**Exercise directions:** Start at the first line of the material. Repeat each line exactly through the one containing "Open the dropdown", then stop.

[Start of Attachment]

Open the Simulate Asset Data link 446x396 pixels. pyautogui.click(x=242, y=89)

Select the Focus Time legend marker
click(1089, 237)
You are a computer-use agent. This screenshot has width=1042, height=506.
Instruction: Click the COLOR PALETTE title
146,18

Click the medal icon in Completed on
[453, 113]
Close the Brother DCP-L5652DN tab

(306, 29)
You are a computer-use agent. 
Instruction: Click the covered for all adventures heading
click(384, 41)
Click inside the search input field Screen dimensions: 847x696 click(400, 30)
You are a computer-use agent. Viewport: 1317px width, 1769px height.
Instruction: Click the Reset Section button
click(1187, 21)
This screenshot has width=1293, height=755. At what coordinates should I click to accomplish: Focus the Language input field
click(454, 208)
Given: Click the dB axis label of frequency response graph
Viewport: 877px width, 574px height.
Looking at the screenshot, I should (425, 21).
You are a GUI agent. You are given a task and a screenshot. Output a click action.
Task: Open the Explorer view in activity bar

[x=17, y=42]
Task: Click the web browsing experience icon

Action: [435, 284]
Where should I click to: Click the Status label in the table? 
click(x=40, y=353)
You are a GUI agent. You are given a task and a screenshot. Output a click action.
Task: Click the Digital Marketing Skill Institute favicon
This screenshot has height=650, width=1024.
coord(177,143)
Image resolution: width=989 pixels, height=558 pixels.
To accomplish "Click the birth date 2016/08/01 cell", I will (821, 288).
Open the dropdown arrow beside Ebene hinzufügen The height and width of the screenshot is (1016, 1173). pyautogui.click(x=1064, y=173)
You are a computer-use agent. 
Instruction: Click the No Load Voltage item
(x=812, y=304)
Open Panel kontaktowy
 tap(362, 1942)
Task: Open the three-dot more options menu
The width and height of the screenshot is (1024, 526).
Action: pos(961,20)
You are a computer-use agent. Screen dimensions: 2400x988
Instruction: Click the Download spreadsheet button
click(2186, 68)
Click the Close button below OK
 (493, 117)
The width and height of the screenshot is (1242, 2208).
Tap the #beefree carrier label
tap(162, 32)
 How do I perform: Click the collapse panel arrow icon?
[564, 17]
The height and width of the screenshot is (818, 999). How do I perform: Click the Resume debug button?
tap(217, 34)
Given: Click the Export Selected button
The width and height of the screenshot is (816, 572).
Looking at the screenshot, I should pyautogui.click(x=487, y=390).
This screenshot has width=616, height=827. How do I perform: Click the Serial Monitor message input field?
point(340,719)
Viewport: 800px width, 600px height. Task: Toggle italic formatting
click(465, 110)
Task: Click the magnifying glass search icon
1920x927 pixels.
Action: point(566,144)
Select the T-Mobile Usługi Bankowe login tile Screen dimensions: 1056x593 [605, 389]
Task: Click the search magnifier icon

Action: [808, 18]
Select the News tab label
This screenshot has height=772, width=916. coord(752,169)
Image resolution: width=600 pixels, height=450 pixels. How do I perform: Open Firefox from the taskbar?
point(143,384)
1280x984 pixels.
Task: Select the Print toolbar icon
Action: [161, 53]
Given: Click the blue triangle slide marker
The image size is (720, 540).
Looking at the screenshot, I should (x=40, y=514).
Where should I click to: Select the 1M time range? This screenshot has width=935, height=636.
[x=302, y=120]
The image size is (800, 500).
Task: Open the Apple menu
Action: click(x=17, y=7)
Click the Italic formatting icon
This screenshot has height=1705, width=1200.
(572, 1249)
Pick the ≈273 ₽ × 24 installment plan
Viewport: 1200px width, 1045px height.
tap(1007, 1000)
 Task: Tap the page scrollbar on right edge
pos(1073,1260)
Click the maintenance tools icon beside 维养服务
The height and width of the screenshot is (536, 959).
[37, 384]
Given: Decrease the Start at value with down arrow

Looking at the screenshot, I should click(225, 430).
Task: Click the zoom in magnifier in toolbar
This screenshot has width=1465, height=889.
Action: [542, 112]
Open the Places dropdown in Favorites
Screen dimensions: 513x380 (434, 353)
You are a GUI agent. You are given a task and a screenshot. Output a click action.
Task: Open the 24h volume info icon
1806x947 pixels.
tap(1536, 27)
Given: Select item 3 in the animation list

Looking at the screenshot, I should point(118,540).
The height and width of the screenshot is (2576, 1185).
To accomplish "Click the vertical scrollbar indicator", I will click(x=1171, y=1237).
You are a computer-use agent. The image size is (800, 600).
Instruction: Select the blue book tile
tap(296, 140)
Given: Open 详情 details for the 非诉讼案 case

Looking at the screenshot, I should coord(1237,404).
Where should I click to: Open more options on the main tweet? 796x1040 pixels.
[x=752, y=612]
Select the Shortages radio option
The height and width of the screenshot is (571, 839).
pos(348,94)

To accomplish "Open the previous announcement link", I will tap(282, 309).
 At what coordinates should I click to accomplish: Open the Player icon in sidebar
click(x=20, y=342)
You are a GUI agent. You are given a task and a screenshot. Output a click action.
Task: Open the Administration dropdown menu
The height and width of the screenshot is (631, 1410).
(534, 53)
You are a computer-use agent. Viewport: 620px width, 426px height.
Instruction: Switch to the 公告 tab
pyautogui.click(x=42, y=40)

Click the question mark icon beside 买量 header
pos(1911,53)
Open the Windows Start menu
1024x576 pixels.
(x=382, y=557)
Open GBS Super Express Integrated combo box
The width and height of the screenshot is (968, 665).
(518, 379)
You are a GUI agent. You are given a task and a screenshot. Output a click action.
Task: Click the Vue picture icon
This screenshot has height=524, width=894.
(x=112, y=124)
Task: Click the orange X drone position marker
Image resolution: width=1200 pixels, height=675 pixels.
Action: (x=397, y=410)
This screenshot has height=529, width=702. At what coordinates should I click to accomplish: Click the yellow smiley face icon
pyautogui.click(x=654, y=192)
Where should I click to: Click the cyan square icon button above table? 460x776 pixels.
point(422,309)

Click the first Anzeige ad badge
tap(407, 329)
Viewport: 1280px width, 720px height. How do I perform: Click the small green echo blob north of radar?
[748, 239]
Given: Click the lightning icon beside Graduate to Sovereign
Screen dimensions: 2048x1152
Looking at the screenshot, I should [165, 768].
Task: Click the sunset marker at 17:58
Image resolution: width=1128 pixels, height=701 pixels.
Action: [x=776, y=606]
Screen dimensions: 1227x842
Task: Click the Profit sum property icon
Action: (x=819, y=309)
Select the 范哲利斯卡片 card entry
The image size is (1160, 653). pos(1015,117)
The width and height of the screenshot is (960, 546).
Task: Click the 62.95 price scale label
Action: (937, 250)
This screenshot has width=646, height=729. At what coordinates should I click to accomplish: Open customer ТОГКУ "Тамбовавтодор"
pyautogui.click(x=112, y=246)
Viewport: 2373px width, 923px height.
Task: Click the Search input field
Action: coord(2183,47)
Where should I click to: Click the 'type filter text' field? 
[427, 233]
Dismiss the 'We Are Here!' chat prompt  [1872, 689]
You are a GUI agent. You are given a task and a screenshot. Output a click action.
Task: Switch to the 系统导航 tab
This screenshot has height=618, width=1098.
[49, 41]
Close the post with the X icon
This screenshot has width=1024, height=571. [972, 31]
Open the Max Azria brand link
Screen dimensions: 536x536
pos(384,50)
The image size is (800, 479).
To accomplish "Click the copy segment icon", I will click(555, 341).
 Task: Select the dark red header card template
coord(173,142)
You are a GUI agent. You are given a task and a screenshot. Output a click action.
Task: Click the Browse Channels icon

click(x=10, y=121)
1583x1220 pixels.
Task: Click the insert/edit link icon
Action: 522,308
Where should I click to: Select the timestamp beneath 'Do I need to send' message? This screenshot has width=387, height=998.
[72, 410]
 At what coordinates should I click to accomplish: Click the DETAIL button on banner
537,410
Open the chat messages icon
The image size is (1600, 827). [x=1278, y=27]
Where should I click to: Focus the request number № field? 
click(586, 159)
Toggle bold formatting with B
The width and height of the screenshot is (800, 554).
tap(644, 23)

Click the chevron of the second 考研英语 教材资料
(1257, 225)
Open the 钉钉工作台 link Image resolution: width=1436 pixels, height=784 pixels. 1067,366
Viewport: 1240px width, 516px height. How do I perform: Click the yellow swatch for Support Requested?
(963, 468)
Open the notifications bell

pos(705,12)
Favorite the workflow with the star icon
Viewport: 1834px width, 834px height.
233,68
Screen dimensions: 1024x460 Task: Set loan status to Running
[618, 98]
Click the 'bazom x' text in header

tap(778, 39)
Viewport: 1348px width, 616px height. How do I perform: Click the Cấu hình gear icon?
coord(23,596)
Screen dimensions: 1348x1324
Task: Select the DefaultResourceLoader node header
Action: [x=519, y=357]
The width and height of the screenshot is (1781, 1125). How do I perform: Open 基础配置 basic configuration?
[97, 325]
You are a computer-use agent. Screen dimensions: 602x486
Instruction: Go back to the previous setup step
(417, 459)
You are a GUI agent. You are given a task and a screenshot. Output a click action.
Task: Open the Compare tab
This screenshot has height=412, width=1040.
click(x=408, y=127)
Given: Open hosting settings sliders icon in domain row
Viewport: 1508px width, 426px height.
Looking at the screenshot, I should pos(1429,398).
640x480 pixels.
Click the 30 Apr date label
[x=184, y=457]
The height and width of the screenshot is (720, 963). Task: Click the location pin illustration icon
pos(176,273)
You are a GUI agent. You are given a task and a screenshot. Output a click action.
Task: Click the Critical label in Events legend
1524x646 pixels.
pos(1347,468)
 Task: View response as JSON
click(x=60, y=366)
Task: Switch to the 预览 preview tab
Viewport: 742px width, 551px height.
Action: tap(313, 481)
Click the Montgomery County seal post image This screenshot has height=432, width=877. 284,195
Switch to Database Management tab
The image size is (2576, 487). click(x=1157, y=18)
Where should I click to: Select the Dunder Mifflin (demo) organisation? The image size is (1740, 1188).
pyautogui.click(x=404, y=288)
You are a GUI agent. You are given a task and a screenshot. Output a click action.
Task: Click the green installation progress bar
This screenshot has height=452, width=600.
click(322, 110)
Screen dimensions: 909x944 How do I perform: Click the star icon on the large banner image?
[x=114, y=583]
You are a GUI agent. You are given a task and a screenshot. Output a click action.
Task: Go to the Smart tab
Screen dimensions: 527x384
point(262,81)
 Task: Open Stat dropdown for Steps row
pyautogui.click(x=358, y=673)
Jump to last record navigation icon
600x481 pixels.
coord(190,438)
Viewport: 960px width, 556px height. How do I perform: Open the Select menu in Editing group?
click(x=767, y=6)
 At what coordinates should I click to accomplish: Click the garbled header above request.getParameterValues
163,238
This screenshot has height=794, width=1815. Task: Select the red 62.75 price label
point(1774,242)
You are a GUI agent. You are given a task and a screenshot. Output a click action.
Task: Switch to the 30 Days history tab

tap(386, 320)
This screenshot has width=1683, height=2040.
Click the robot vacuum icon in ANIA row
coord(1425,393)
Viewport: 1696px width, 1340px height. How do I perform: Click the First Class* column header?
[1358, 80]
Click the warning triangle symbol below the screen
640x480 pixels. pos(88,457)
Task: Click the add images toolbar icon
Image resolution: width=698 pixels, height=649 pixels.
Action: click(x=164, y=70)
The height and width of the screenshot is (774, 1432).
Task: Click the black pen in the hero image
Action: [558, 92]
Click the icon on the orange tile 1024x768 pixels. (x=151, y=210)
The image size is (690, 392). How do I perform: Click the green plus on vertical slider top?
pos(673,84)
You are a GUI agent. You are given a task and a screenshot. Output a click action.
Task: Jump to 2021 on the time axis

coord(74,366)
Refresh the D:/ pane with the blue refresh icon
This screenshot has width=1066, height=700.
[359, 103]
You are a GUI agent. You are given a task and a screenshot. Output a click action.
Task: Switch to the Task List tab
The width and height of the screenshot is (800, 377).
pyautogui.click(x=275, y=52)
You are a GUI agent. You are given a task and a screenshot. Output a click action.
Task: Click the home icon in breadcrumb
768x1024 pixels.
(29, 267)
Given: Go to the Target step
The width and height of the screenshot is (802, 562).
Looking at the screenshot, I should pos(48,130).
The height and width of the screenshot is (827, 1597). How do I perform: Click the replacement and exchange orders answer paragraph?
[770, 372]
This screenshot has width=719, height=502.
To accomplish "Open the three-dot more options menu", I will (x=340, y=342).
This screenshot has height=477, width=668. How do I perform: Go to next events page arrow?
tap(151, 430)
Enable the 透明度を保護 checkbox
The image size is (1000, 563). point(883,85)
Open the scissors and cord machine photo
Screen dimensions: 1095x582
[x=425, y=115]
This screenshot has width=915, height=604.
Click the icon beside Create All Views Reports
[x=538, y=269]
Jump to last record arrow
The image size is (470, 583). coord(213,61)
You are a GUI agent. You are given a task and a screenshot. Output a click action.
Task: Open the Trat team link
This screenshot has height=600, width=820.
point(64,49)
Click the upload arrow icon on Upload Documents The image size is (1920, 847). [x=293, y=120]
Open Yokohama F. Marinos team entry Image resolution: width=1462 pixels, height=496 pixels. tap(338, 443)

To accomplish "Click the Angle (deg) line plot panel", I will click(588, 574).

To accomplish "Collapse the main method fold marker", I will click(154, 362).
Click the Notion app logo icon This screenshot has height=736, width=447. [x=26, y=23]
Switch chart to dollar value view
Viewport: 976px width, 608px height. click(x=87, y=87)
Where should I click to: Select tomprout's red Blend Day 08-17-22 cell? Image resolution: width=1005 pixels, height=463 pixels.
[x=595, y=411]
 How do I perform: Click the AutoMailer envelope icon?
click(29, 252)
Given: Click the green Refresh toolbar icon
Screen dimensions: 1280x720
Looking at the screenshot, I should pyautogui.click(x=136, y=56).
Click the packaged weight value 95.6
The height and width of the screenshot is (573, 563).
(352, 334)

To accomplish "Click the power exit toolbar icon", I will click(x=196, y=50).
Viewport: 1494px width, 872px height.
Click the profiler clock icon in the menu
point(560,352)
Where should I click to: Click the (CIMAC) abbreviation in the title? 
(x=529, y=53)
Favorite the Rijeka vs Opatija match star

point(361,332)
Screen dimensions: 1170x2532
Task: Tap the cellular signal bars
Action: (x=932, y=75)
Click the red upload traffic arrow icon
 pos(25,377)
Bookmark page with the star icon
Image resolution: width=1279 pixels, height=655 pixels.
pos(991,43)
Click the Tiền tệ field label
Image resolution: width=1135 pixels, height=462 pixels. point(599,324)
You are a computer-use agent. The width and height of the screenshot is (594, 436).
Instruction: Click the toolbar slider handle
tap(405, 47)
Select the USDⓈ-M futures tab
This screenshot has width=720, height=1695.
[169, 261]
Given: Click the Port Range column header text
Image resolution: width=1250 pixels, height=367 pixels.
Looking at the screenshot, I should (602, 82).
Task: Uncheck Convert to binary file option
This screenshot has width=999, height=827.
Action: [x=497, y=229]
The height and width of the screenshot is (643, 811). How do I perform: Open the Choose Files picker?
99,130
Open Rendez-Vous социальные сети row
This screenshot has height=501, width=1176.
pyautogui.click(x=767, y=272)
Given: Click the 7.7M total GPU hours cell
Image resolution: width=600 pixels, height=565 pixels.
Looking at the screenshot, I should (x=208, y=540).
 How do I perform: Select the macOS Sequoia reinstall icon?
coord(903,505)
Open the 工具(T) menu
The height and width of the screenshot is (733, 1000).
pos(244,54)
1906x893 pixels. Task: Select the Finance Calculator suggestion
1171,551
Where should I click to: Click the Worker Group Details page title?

[End of Attachment]

**Answer:**
Open the Simulate Asset Data link 446x396 pixels. pyautogui.click(x=242, y=89)

Select the Focus Time legend marker
click(1089, 237)
You are a computer-use agent. This screenshot has width=1042, height=506.
Instruction: Click the COLOR PALETTE title
146,18

Click the medal icon in Completed on
[453, 113]
Close the Brother DCP-L5652DN tab

(306, 29)
You are a computer-use agent. 
Instruction: Click the covered for all adventures heading
click(384, 41)
Click inside the search input field Screen dimensions: 847x696 click(400, 30)
You are a computer-use agent. Viewport: 1317px width, 1769px height.
Instruction: Click the Reset Section button
click(1187, 21)
This screenshot has width=1293, height=755. At what coordinates should I click to accomplish: Focus the Language input field
click(454, 208)
Given: Click the dB axis label of frequency response graph
Viewport: 877px width, 574px height.
Looking at the screenshot, I should (425, 21).
You are a GUI agent. You are given a task and a screenshot. Output a click action.
Task: Open the Explorer view in activity bar

[x=17, y=42]
Task: Click the web browsing experience icon

Action: [435, 284]
Where should I click to: Click the Status label in the table? 
click(x=40, y=353)
You are a GUI agent. You are given a task and a screenshot. Output a click action.
Task: Click the Digital Marketing Skill Institute favicon
This screenshot has height=650, width=1024.
coord(177,143)
Image resolution: width=989 pixels, height=558 pixels.
To accomplish "Click the birth date 2016/08/01 cell", I will (821, 288).
Open the dropdown arrow beside Ebene hinzufügen The height and width of the screenshot is (1016, 1173). pyautogui.click(x=1064, y=173)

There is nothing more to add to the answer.